» DATA FOR PROCESSING

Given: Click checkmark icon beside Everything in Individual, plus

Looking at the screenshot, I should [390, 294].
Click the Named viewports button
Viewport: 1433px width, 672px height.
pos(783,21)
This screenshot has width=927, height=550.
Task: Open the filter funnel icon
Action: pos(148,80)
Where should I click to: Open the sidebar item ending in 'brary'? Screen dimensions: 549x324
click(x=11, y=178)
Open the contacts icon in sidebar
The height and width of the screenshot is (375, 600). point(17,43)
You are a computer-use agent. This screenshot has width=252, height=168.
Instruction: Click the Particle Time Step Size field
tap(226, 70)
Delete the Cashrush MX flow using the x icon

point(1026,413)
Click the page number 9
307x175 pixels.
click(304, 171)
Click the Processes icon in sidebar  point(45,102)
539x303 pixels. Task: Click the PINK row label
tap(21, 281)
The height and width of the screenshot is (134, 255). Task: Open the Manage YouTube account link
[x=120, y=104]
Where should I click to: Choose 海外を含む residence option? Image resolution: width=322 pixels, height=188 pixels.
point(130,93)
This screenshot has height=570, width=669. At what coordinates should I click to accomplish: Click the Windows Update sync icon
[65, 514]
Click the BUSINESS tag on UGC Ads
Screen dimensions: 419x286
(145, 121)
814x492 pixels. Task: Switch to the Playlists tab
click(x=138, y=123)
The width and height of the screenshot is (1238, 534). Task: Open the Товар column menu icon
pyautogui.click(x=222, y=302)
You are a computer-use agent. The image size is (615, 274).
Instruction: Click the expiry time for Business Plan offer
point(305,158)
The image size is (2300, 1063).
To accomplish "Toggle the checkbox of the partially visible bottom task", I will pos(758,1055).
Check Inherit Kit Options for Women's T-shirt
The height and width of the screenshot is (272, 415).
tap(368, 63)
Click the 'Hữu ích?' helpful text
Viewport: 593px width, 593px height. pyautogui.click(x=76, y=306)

» TASK ITEM
Give back exactly the lines from the one with "814x492 pixels. Task: Switch" through the final line of the material, both ends included, and no others.

» OUTPUT BELOW
814x492 pixels. Task: Switch to the Playlists tab
click(x=138, y=123)
The width and height of the screenshot is (1238, 534). Task: Open the Товар column menu icon
pyautogui.click(x=222, y=302)
You are a computer-use agent. The image size is (615, 274).
Instruction: Click the expiry time for Business Plan offer
point(305,158)
The image size is (2300, 1063).
To accomplish "Toggle the checkbox of the partially visible bottom task", I will pos(758,1055).
Check Inherit Kit Options for Women's T-shirt
The height and width of the screenshot is (272, 415).
tap(368, 63)
Click the 'Hữu ích?' helpful text
Viewport: 593px width, 593px height. pyautogui.click(x=76, y=306)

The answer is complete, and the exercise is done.